◆ **Task data**

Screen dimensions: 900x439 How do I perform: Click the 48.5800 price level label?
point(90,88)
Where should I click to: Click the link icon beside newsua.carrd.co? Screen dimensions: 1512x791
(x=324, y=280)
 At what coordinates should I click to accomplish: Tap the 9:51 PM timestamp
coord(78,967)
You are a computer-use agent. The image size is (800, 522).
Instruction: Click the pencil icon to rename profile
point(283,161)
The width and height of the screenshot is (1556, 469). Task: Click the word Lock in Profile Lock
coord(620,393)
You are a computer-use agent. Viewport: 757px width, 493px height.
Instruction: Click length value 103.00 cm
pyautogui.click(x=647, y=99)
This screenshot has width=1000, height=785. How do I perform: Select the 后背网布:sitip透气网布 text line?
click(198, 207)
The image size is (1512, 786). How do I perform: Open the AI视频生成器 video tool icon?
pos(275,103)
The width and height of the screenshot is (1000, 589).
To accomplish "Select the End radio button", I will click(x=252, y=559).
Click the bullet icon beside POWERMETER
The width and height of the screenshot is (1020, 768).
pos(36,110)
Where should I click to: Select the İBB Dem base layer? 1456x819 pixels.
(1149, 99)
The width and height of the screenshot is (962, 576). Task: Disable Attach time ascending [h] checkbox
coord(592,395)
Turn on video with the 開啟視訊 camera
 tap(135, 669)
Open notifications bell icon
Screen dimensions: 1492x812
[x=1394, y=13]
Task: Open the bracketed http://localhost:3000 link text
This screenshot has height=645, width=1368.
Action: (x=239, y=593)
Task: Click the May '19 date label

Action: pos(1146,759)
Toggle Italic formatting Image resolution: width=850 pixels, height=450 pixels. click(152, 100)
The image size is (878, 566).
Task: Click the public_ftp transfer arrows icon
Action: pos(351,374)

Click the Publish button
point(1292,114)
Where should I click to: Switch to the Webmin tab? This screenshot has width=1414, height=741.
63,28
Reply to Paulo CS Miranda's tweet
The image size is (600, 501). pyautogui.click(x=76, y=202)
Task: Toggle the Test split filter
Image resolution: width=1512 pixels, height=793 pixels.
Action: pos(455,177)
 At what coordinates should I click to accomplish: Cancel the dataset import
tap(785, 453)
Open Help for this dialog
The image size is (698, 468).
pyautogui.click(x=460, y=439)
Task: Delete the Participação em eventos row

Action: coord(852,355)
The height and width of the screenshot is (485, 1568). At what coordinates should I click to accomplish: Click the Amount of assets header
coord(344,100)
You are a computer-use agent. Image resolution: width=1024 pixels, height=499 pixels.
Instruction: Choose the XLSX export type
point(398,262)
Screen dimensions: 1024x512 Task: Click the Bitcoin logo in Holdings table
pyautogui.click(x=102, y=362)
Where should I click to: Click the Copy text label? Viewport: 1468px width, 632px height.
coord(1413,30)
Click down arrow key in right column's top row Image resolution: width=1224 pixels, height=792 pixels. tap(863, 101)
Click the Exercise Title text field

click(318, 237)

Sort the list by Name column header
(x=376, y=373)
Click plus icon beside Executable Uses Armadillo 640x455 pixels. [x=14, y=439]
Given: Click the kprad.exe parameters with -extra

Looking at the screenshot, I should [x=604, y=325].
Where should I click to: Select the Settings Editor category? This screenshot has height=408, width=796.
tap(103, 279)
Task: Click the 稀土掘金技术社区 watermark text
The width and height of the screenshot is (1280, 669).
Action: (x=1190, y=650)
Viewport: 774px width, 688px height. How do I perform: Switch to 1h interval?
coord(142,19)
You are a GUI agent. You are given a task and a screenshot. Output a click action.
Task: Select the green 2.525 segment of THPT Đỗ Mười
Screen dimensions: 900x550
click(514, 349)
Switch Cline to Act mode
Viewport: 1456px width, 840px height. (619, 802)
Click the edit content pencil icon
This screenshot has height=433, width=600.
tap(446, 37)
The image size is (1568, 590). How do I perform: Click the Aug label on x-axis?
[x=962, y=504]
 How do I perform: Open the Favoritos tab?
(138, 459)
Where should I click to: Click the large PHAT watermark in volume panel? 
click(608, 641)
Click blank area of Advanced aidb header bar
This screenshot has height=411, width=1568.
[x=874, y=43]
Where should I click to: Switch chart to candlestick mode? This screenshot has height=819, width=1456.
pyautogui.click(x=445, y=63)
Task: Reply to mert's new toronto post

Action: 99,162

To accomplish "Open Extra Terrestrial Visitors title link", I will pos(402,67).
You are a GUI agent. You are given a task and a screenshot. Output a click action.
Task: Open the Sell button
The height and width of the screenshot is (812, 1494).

◆ **Goal**
Turn the material above into a numbered list with one line per item, skipping the blank lines.

◆ **Written response**
1. Screen dimensions: 900x439 How do I perform: Click the 48.5800 price level label?
2. point(90,88)
3. Where should I click to: Click the link icon beside newsua.carrd.co? Screen dimensions: 1512x791
4. (x=324, y=280)
5.  At what coordinates should I click to accomplish: Tap the 9:51 PM timestamp
6. coord(78,967)
7. You are a computer-use agent. The image size is (800, 522).
8. Instruction: Click the pencil icon to rename profile
9. point(283,161)
10. The width and height of the screenshot is (1556, 469). Task: Click the word Lock in Profile Lock
11. coord(620,393)
12. You are a computer-use agent. Viewport: 757px width, 493px height.
13. Instruction: Click length value 103.00 cm
14. pyautogui.click(x=647, y=99)
15. This screenshot has width=1000, height=785. How do I perform: Select the 后背网布:sitip透气网布 text line?
16. click(198, 207)
17. The image size is (1512, 786). How do I perform: Open the AI视频生成器 video tool icon?
18. pos(275,103)
19. The width and height of the screenshot is (1000, 589).
20. To accomplish "Select the End radio button", I will click(x=252, y=559).
21. Click the bullet icon beside POWERMETER
22. The width and height of the screenshot is (1020, 768).
23. pos(36,110)
24. Where should I click to: Select the İBB Dem base layer? 1456x819 pixels.
25. (1149, 99)
26. The width and height of the screenshot is (962, 576). Task: Disable Attach time ascending [h] checkbox
27. coord(592,395)
28. Turn on video with the 開啟視訊 camera
29.  tap(135, 669)
30. Open notifications bell icon
31. Screen dimensions: 1492x812
32. [x=1394, y=13]
33. Task: Open the bracketed http://localhost:3000 link text
34. This screenshot has height=645, width=1368.
35. Action: (x=239, y=593)
36. Task: Click the May '19 date label
37. Action: pos(1146,759)
38. Toggle Italic formatting Image resolution: width=850 pixels, height=450 pixels. click(152, 100)
39. The image size is (878, 566).
40. Task: Click the public_ftp transfer arrows icon
41. Action: pos(351,374)
42. Click the Publish button
43. point(1292,114)
44. Where should I click to: Switch to the Webmin tab? This screenshot has width=1414, height=741.
45. 63,28
46. Reply to Paulo CS Miranda's tweet
47. The image size is (600, 501). pyautogui.click(x=76, y=202)
48. Task: Toggle the Test split filter
49. Image resolution: width=1512 pixels, height=793 pixels.
50. Action: pos(455,177)
51.  At what coordinates should I click to accomplish: Cancel the dataset import
52. tap(785, 453)
53. Open Help for this dialog
54. The image size is (698, 468).
55. pyautogui.click(x=460, y=439)
56. Task: Delete the Participação em eventos row
57. Action: coord(852,355)
58. The height and width of the screenshot is (485, 1568). At what coordinates should I click to accomplish: Click the Amount of assets header
59. coord(344,100)
60. You are a computer-use agent. Image resolution: width=1024 pixels, height=499 pixels.
61. Instruction: Choose the XLSX export type
62. point(398,262)
63. Screen dimensions: 1024x512 Task: Click the Bitcoin logo in Holdings table
64. pyautogui.click(x=102, y=362)
65. Where should I click to: Click the Copy text label? Viewport: 1468px width, 632px height.
66. coord(1413,30)
67. Click down arrow key in right column's top row Image resolution: width=1224 pixels, height=792 pixels. tap(863, 101)
68. Click the Exercise Title text field
69. click(318, 237)
70. Sort the list by Name column header
71. (x=376, y=373)
72. Click plus icon beside Executable Uses Armadillo 640x455 pixels. [x=14, y=439]
73. Given: Click the kprad.exe parameters with -extra
74. Looking at the screenshot, I should [x=604, y=325].
75. Where should I click to: Select the Settings Editor category? This screenshot has height=408, width=796.
76. tap(103, 279)
77. Task: Click the 稀土掘金技术社区 watermark text
78. The width and height of the screenshot is (1280, 669).
79. Action: (x=1190, y=650)
80. Viewport: 774px width, 688px height. How do I perform: Switch to 1h interval?
81. coord(142,19)
82. You are a GUI agent. You are given a task and a screenshot. Output a click action.
83. Task: Select the green 2.525 segment of THPT Đỗ Mười
84. Screen dimensions: 900x550
85. click(514, 349)
86. Switch Cline to Act mode
87. Viewport: 1456px width, 840px height. (619, 802)
88. Click the edit content pencil icon
89. This screenshot has height=433, width=600.
90. tap(446, 37)
91. The image size is (1568, 590). How do I perform: Click the Aug label on x-axis?
92. [x=962, y=504]
93.  How do I perform: Open the Favoritos tab?
94. (138, 459)
95. Where should I click to: Click the large PHAT watermark in volume panel? 
96. click(608, 641)
97. Click blank area of Advanced aidb header bar
98. This screenshot has height=411, width=1568.
99. [x=874, y=43]
100. Where should I click to: Switch chart to candlestick mode? This screenshot has height=819, width=1456.
101. pyautogui.click(x=445, y=63)
102. Task: Reply to mert's new toronto post
103. Action: 99,162
104. To accomplish "Open Extra Terrestrial Visitors title link", I will pos(402,67).
105. You are a GUI agent. You are given a task and a screenshot. Output a click action.
106. Task: Open the Sell button
107. The height and width of the screenshot is (812, 1494).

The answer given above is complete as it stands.